(Passage choisi):
=-=-=-=-=
Description du projet
La correspondance active du philosophe Jean Barbeyrac, qui a été professeur de droit à l'Académie de Lausanne entre 1711 et 1717, constitue à ce jour un corpus d'environ 210 lettres, conservées dans diverses archives européennes. Quelques lettres seulement ayant déjà fait l’objet d’une publication, il s’est avéré nécessaire d’en proposer une édition cohérente qui offre un nouvel éclairage aux chercheurs s’intéressant à l’histoire intellectuelle en Europe. Ces missives abordent des thématiques chères au philosophe: la théorie du droit naturel, la liberté dans les affaires de religion, sa participation aux débats politiques suisses ou encore son activité d’auteur et de savant à Berlin, Lausanne et Groningue. La vie quotidienne et familiale du professeur et homme de lettres se révèle aussi au travers des échanges épistolaires.
Cette correspondance permet non seulement d’approfondir nos connaissances sur Barbeyrac en tant que traducteur et citoyen respecté de la République des Lettres dans l’Europe des Lumières, mais aussi de mettre en perspective la théorie du droit naturel de ce savant et son engagement envers le protestantisme « rationnel ».
Jean Barbeyrac (1674- 1744): auteur et traducteur
Fils du pasteur Antoine Barbeyrac et de Madelaine de Gelly de Montagnac, Jean Barbeyrac naît à Béziers le 15 mars 1674 au sein d’une famille de la noblesse languedocienne. Suite à la Révocation de l’Edit de Nantes en 1685, la famille se réfugie à Lausanne où le jeune Jean poursuit son éducation. Il suit le collège puis entre à l’Académie de Lausanne et y étudie le grec, l’hébreu, la philosophie et la théologie. Parallèlement, il suit un cours privé en droit naturel auprès du professeur Jean-Pierre de Crousaz. En 1693, après la mort de ses parents, Barbeyrac quitte le Pays de Vaud et continue ses études à Genève, devenant alors l’élève de Louis Tronchin, Benoît Calandrini et Benoît Pictet. Il termine son parcours académique à l’Université de Frankfurt-an-der-Oder où il obtient son diplôme en 1694.
=-=-=-=-=
(Données extraites):
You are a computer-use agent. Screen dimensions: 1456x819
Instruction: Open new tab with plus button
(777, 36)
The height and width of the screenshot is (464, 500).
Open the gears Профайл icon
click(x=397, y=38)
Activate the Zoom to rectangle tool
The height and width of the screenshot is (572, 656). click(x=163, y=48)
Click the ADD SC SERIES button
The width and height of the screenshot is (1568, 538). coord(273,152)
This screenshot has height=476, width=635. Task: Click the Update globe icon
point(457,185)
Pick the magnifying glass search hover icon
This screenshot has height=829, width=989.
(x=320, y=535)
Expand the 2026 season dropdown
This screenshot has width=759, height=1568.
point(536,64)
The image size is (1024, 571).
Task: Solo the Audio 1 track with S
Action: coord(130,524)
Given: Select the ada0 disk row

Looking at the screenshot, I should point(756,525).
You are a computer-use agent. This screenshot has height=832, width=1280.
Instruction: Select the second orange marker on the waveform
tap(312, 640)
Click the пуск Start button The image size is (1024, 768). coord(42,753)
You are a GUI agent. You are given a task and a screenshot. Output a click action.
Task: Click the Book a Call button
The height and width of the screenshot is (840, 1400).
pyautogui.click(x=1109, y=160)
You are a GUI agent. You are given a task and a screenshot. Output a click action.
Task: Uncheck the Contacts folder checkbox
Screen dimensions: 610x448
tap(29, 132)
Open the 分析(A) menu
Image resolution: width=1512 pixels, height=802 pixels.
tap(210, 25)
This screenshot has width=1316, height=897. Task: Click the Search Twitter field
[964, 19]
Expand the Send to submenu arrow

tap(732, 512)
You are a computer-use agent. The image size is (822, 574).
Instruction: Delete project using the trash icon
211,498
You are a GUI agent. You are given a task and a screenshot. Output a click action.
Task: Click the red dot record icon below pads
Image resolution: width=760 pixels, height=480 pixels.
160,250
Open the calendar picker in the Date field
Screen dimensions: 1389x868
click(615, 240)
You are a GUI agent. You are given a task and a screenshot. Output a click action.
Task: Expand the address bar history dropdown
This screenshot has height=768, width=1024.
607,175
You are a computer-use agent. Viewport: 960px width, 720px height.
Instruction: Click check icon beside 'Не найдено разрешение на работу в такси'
=-=-=-=-=
(Consigne A):
D'après le passage choisi, en quelle année Jean Barbeyrac obtient-il son diplôme à l'Université de Frankfurt-an-der-Oder ?
(Consigne B):
Rassemblez toutes les lignes du listing qui contiennent la chaîne "pixels", en tenant compte de la casse.

(Bonne réponse A):
En 1694.

(Bonne réponse B):
Image resolution: width=1512 pixels, height=802 pixels.
Image resolution: width=760 pixels, height=480 pixels.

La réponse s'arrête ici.